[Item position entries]
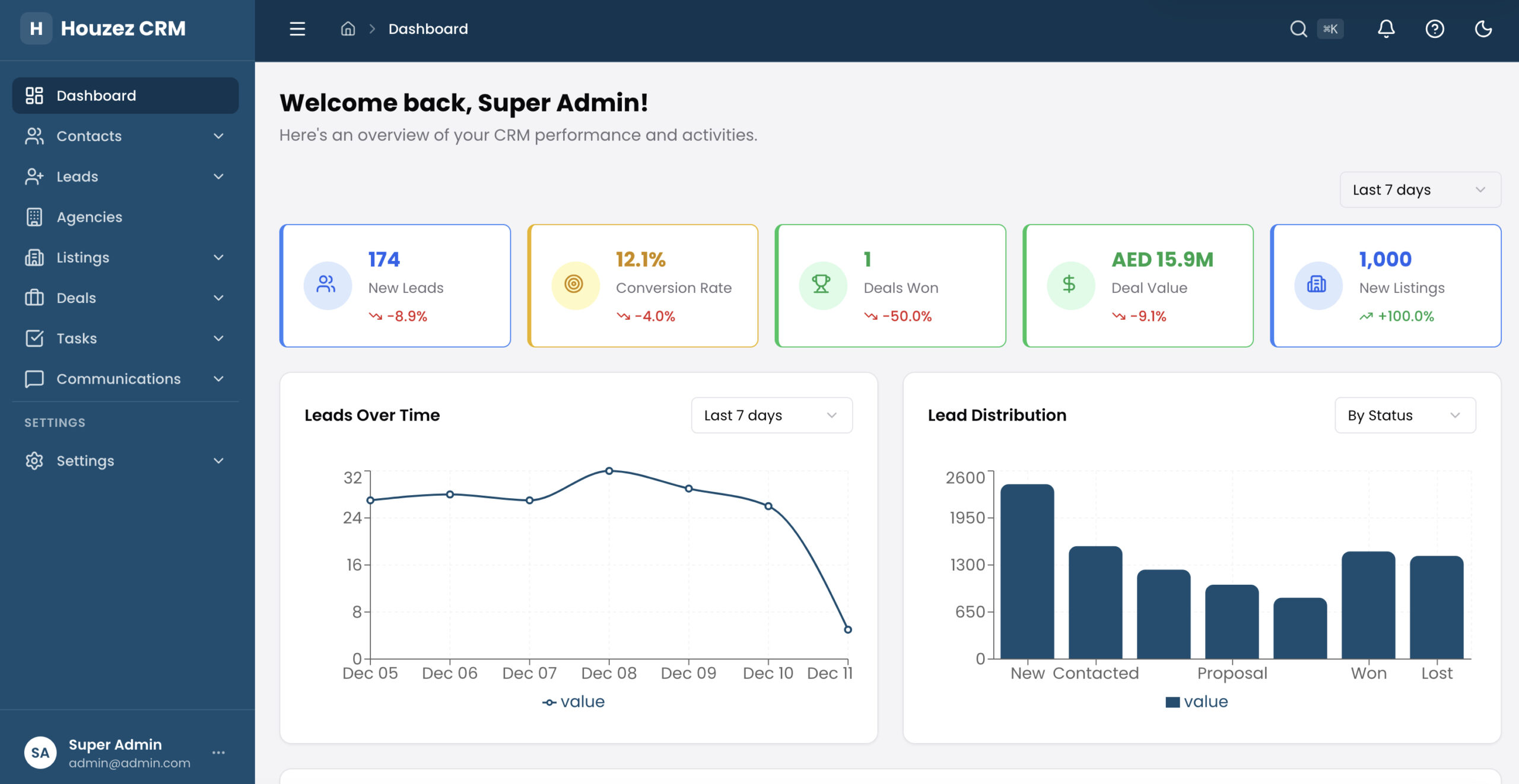Viewport: 1519px width, 784px height.
Task: Click the Agencies building icon
Action: (35, 216)
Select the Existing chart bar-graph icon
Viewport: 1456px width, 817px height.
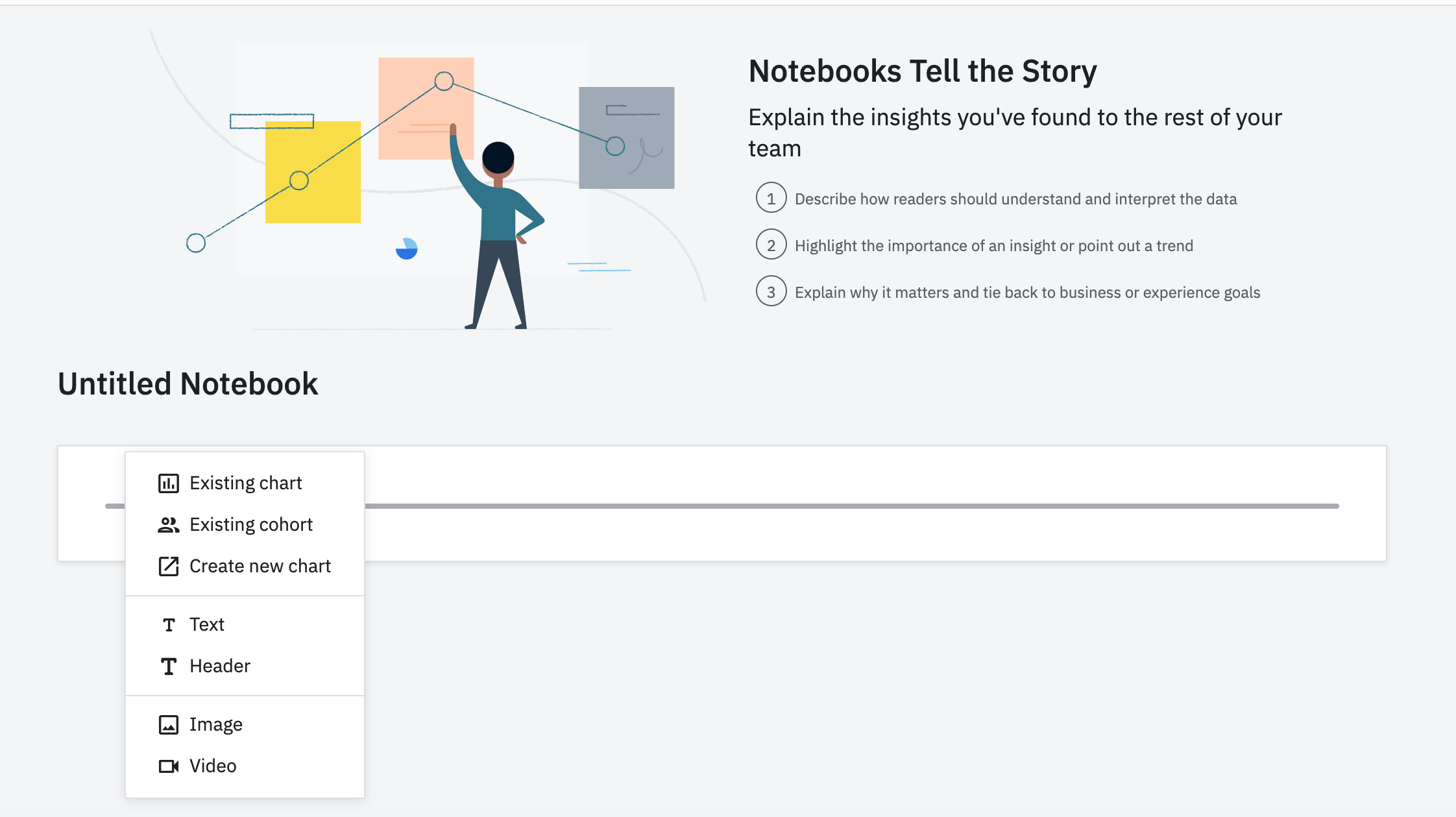[x=169, y=483]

## TASK REQUIREMENTS
Rewrite all of the material above, replacing "Select" with "Click" and keeping everything else unchanged. Leave the pictures out.

## ANSWER TO THIS PROBLEM
Viewport: 1519px width, 784px height.
Task: Click the Agencies building icon
Action: (35, 216)
Click the Existing chart bar-graph icon
Viewport: 1456px width, 817px height.
[x=169, y=483]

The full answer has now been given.